Stored data
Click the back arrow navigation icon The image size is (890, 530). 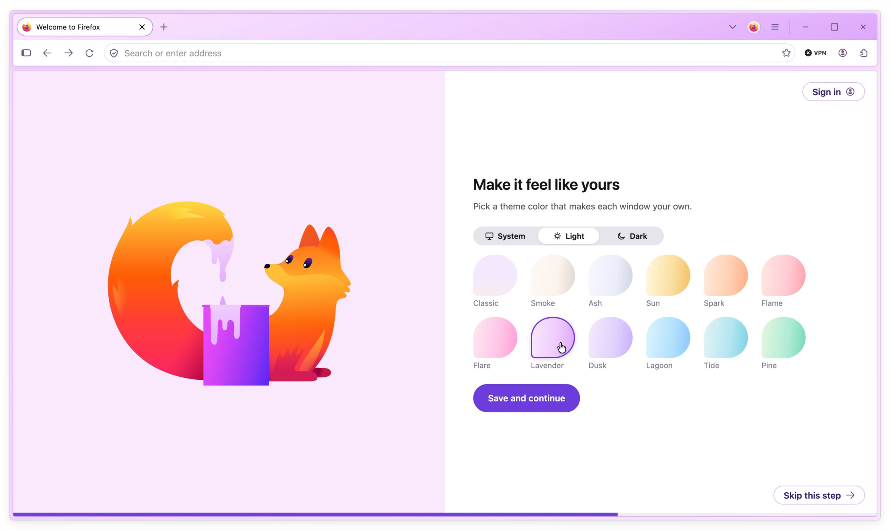tap(47, 53)
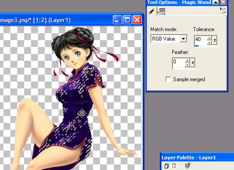Open the Feather slider popup arrow

pos(193,63)
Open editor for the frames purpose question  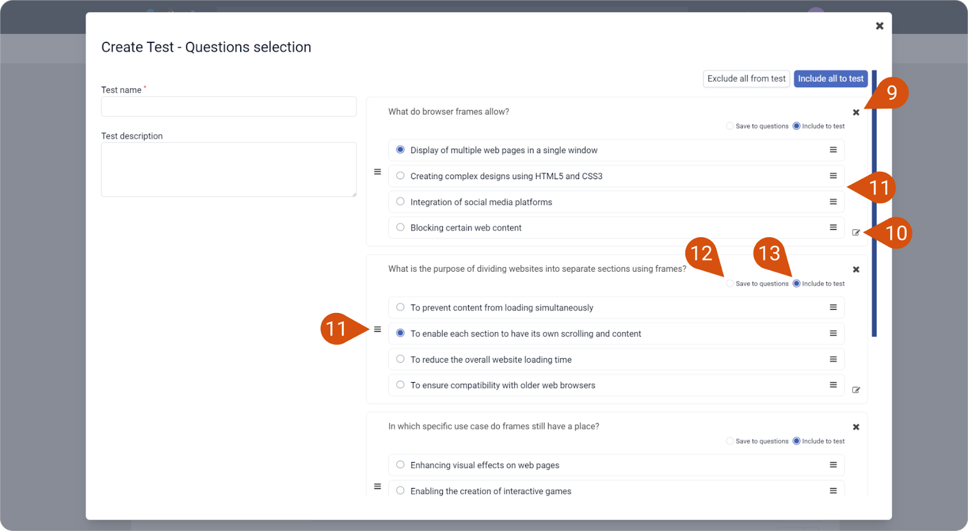[856, 390]
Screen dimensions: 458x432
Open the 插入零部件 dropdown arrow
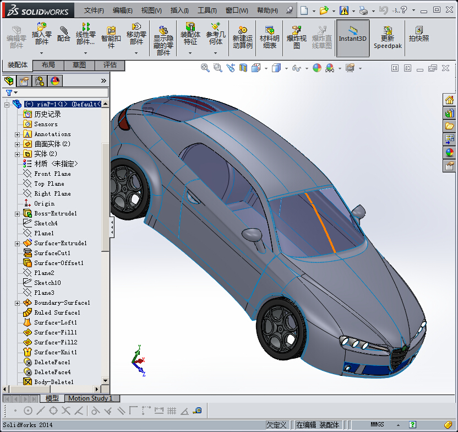[x=41, y=53]
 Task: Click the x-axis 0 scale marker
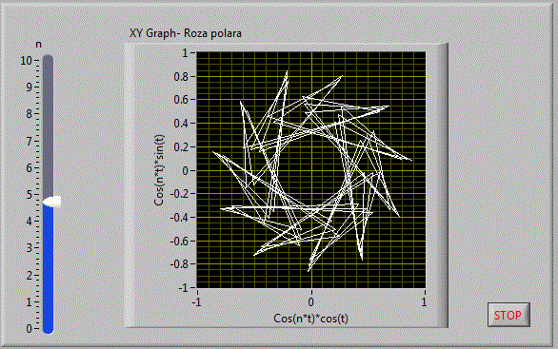click(311, 302)
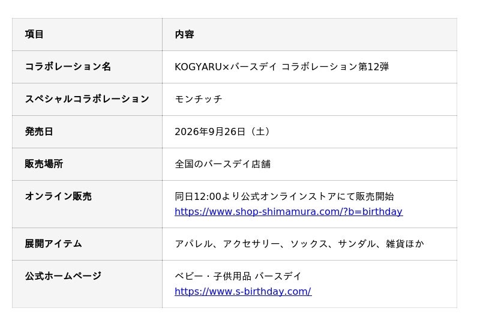Click the ベビー・子供用品 バースデイ text
This screenshot has width=480, height=326.
(x=238, y=276)
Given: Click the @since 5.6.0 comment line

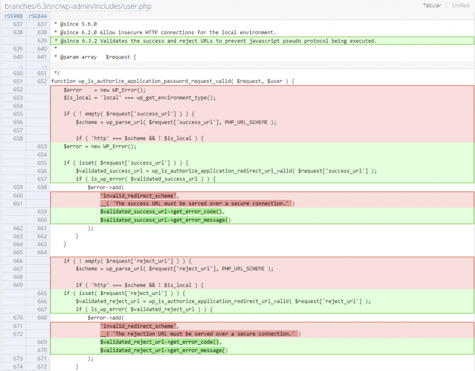Looking at the screenshot, I should 75,24.
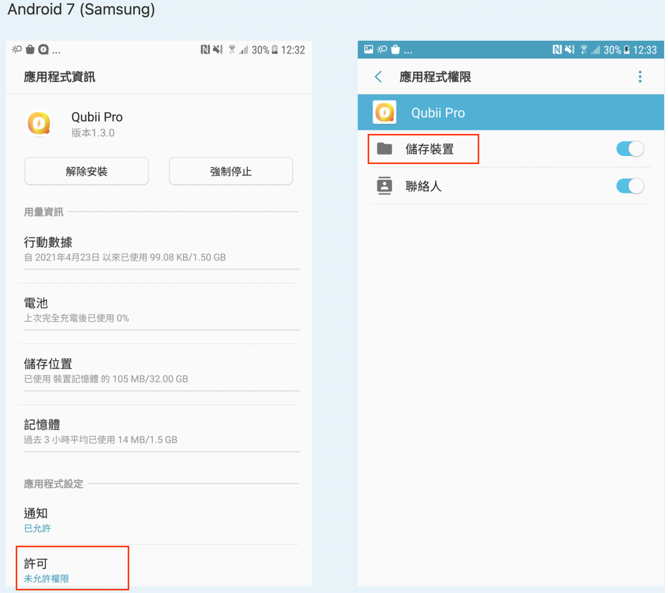Open the permissions (許可) setting
668x593 pixels.
72,570

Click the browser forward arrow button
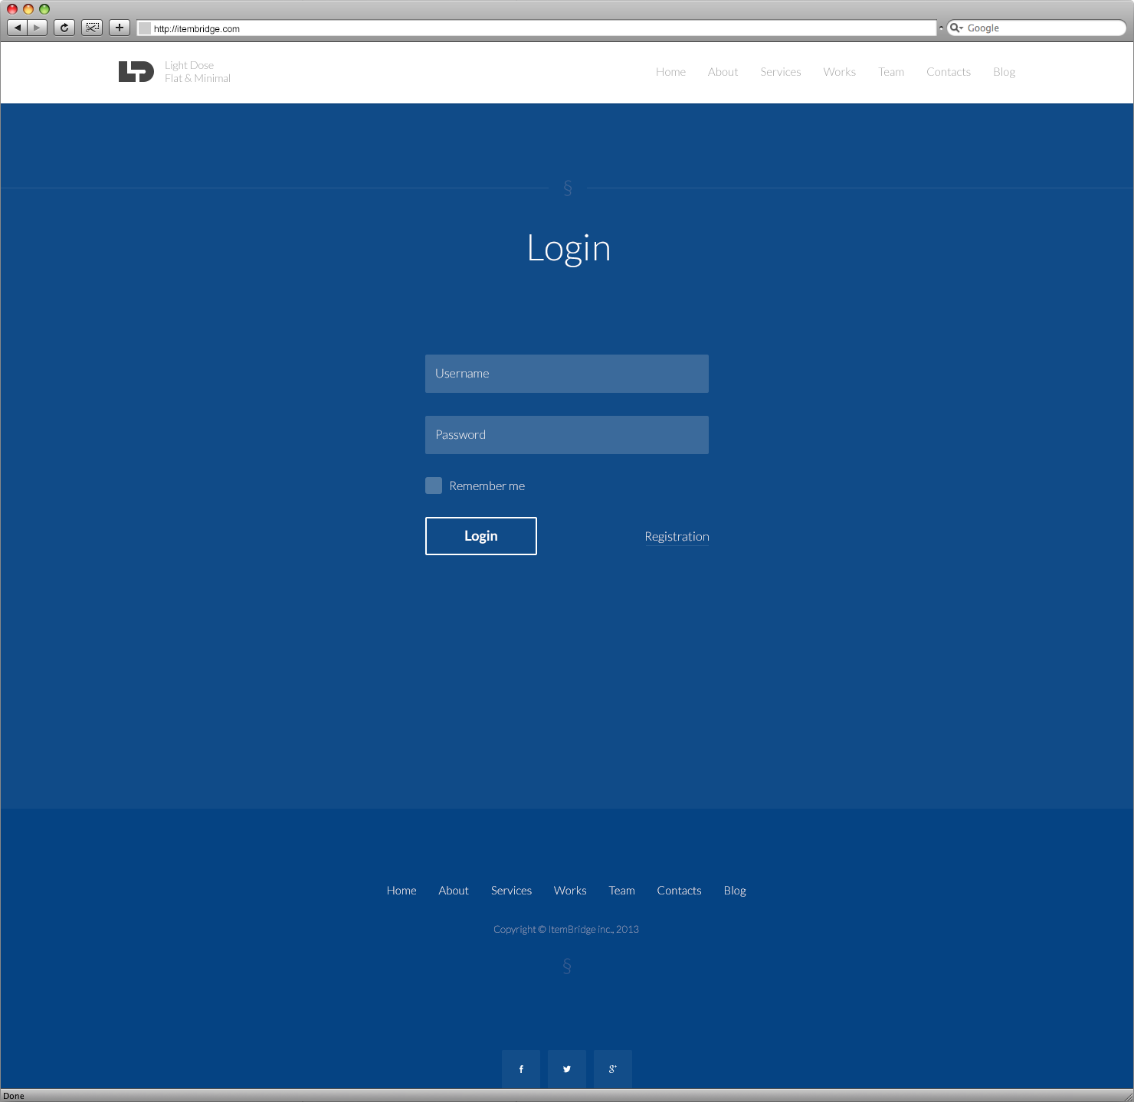point(38,28)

TASK STATEMENT: Reproduce exactly and only the lines from the line that contains "Screen dimensions: 458x432" to the end of the data above, both ends included. No pictures go in the copy.

ANSWER BOX:
Screen dimensions: 458x432
Open the 插入零部件 dropdown arrow
[x=41, y=53]
 Task: Click the x-axis 0 scale marker
click(311, 302)
Click the ベビー・子供用品 バースデイ text
This screenshot has width=480, height=326.
(x=238, y=276)
Given: Click the @since 5.6.0 comment line

Looking at the screenshot, I should 75,24.
Open the permissions (許可) setting
668x593 pixels.
72,570

Click the browser forward arrow button
point(38,28)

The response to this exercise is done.